◆ **RECORDS SHOWN**:
## begin
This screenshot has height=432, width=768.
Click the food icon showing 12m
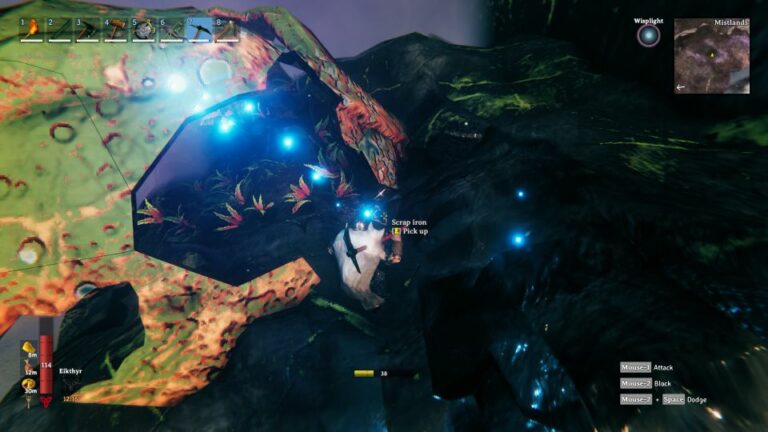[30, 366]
## end
## begin
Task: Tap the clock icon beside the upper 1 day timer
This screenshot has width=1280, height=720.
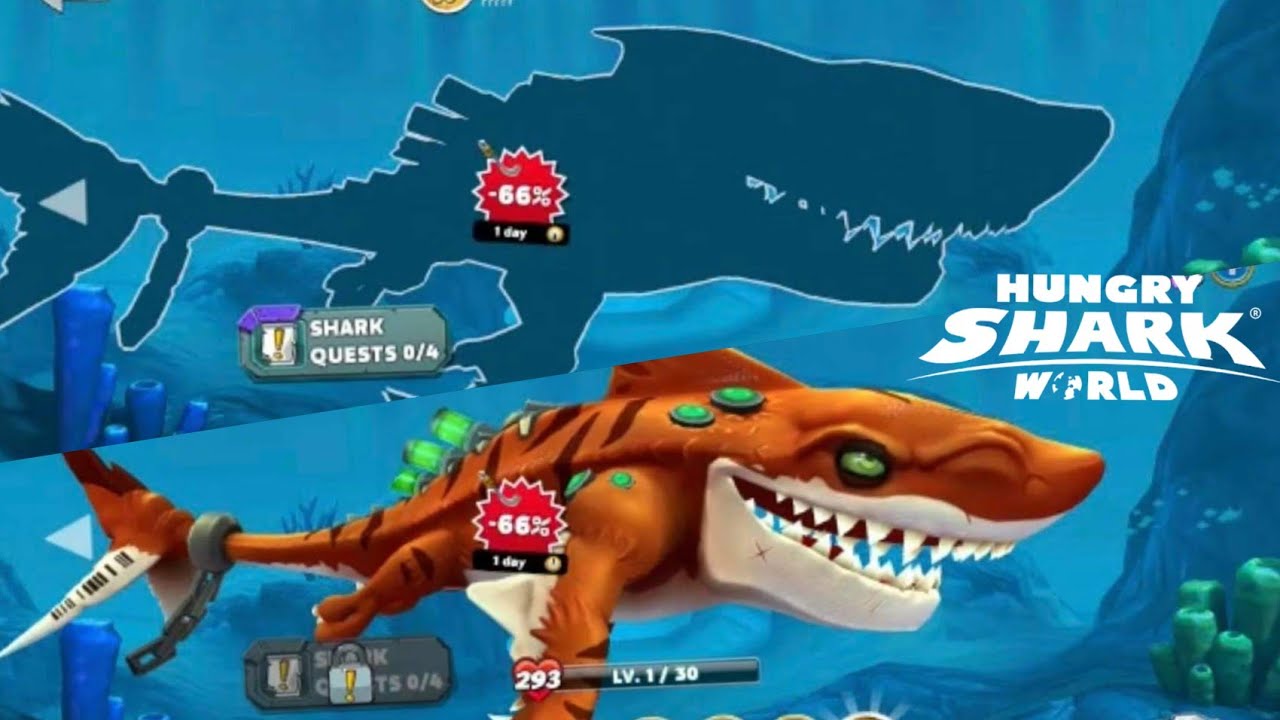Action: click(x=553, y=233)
## end
## begin
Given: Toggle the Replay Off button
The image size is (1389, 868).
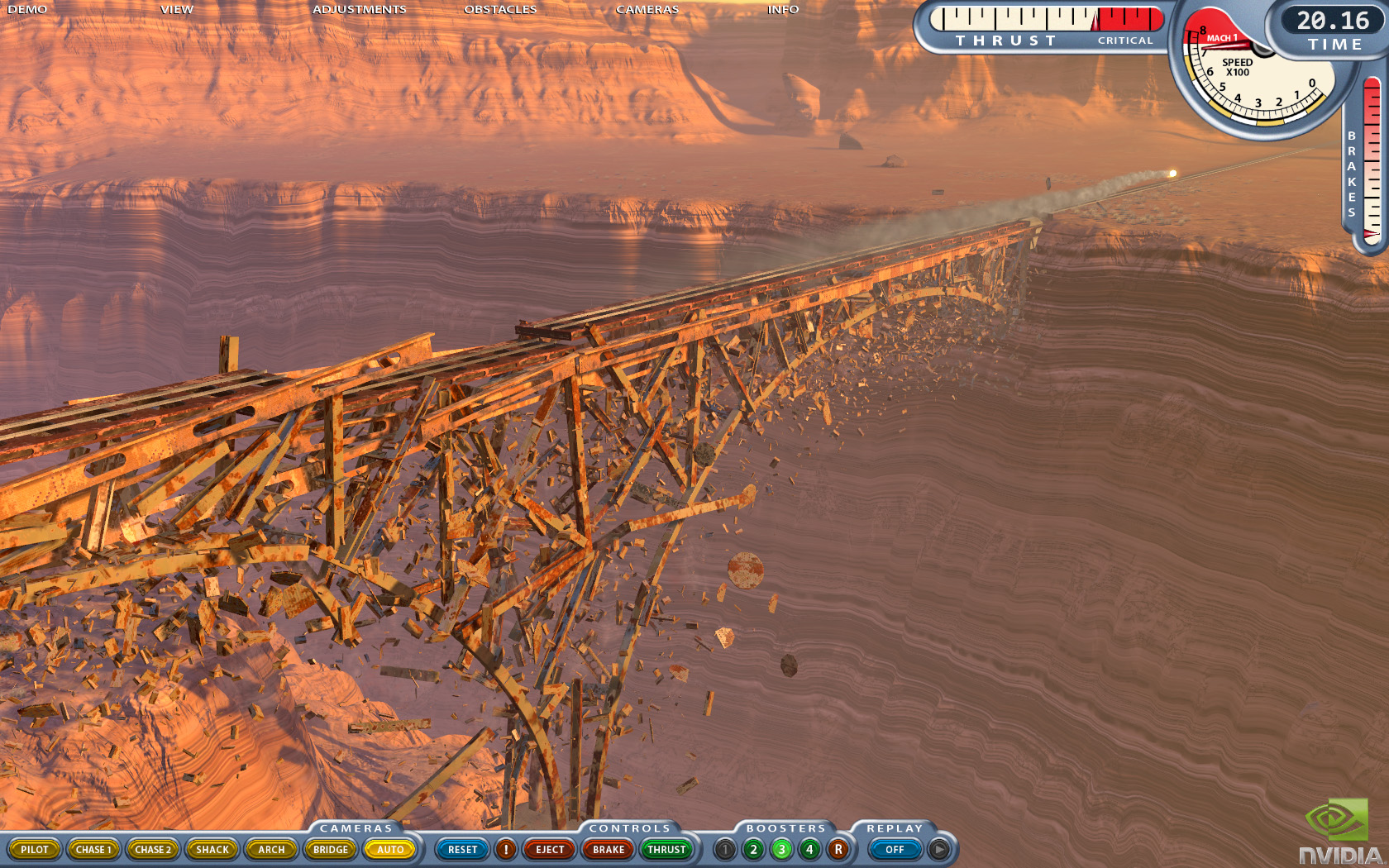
## end
◆ **SHORT EXERCISE**: Select every line of the records that contains the string "height", matching case exactly, and copy those lines.

◆ **EXERCISE SOLUTION**:
This screenshot has height=432, width=768.
This screenshot has width=1280, height=720.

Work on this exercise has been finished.